Fern und doch so nah
In der deutschlandweiten Digitalisierung des Rundfunks ist eine neue Phase angebrochen. Nach der Einführung kleiner digitaler Produktionsinseln und deren anschließender Vernetzung steht jetzt die großflächige Vernetzung der verschiedenen Standorte ins Haus. Das Ergebnis: ein landesweites NEXUS-Netz
HR-Regionet setzt auf ein Team aus IT-Technik und NEXUS
Die Landesrundfunkanstalten in Deutschland betreiben seit jeher einen regen Signalaustausch zwischen den Haupthäusern und ihren Regionalstudios. Mit der zunehmenden Digitalisierung weitete sich dieser Austausch immer mehr aus. Die Übertragung reiner Audio- und Videosignale, Telefon-, Netzwerk- und Steuerdaten wurde seither mit einer jeweils eigenen technischen Lösung realisiert, so dass der Status quo heutzutage ein gewachsenes Allerlei aus verschiedenen physikalischen und logischen Verbindungen ist. Eine Änderung dieses Zustands ist dringend notwendig, damit die Dienste in Zukunft gebündelt von einem Provider mit einer Technologie umgesetzt werden können.
Farbiges NEXUS
Die erste deutsche Landesrundfunkanstalt, die eine derartige Bündelung einführt, ist der Hessische Rundfunk HR mit seinem Projekt Regionet. Es verbindet alle fünf Außenstandorte in ganz Hessen über Dark Fibre1 und ein CWDM2-System mit dem Mutterhaus in Frankfurt. Eine Lichtfarbe dieses optischen Multiplexverfahrens verwendet der HR für die Übertragung von SDI, Kommandosignalen und Gigabit-Ethernet für File-Transfer, zwei weitere Lichtfarben werden in einer späteren Phase des Projekts für Speichervernetzung eingesetzt. Die vierte Lichtfarbe schließlich dient exklusiv der Verkopplung der NEXUS-Audiokreuzschienen aller Standorte.
Qualität und Quantität
NEXUS ist ein guter Bekannter im HR, der bereits im Jahr 1999 seine analoge Audiotechnik im Hauptschaltraum des Hörfunks durch einen NEXUS-Audio-Router ersetzte. Sämtliche Hörfunkstudios und einige Außenstandorte arbeiten mit NEXUS. Das neue Regionet fasst diese einzelnen NEXUS-Inseln zu einem städteübergreifenden HR-Gesamtaudionetz zusammen. Das ist in der Welt des Rundfunks einmalig!
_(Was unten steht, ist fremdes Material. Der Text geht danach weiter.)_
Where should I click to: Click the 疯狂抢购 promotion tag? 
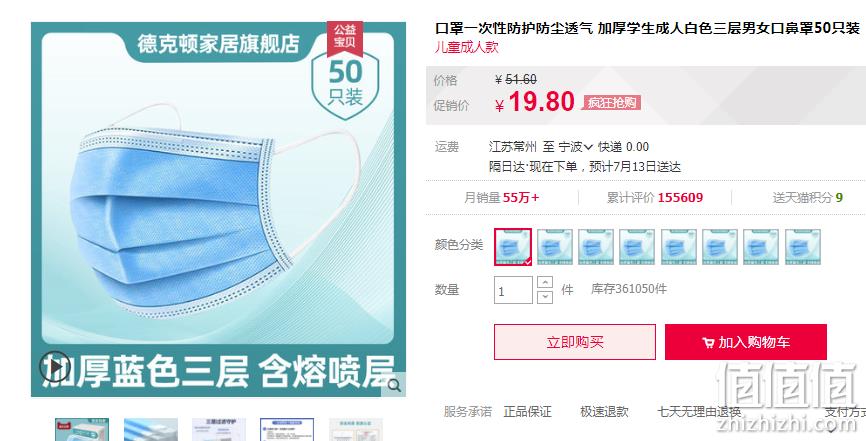pyautogui.click(x=611, y=103)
Man bedenke: Im Normalfall werden Audioverbindungen zwischen verschiedenen Standorten entweder über teure Zweidraht- oder Vierdrahtverbindungen hergestellt, oder – was heutzutage häufig der Fall ist – über kostengünstige, aber datenreduziert arbeitende Audio-Codecs. Das zweite Verfahren bringt allerdings Qualitätseinbußen mit sich, was im krassen Widerspruch zu den ansonsten ständig steigenden Qualitätsstandards im Rundfunk steht.
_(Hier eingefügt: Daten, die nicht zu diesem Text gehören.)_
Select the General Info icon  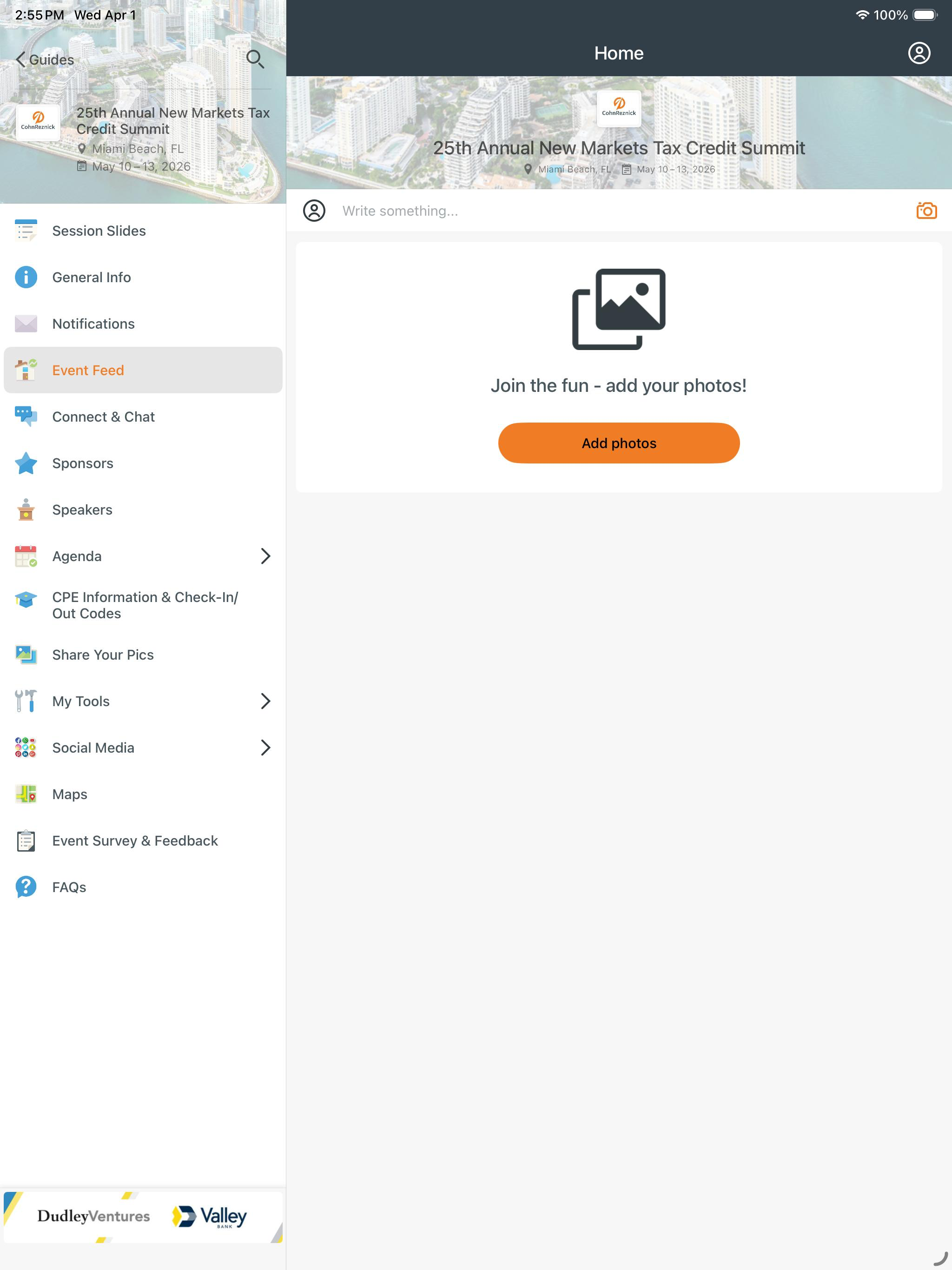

Vernetzt man für den Programmaustausch jedoch die NEXUS-Audio-Router mehrerer Standorte, dann umgeht man all diese Nachteile. Tatsache ist, dass das Regionet des HR an jedem Standort vier lineare AES/EBU-Verbindungen gegenüber nur einer einzigen, datenreduziert arbeitenden Codec-Leitung bei der vorigen Lösung erlaubt. NEXUS bietet somit im Regionet-Verbund nicht nur eine höhere Audioqualität, sondern auch mehr Quantität und Flexibilität für die Nutzer.
Distanzen werden klein
Eine besondere Rolle für das Gelingen des Regionet-Projekts spielt die schnelle Glasfaserverbindung der in großer Distanz installierten Basisgeräte. Nur 3,5 ms (gegenüber ca. 13 ms bei Verwendung von Audio-Codecs) benötigt ein über NEXUS und die Dark-Fibre verschicktes Audiosignal vom Frankfurter Mutterhaus bis zu seinem entferntesten Standort in Kassel und von dort wieder zurück!
Die Verzögerungszeit auf dieser etwa 400 km langen Signalstrecke ist so kurz, dass man damit problemlos Live-Interviews und sogar Live-Musik über mehrere Standorte verteilt produzieren kann. Auch in Bezug auf die Laufzeit gilt somit, dass die Regionet-Lösung mit NEXUS ganz neue Anwendungsgebiete erschließen kann – ein durchaus erfreulicher Nebennutzen ohne Zusatzkosten.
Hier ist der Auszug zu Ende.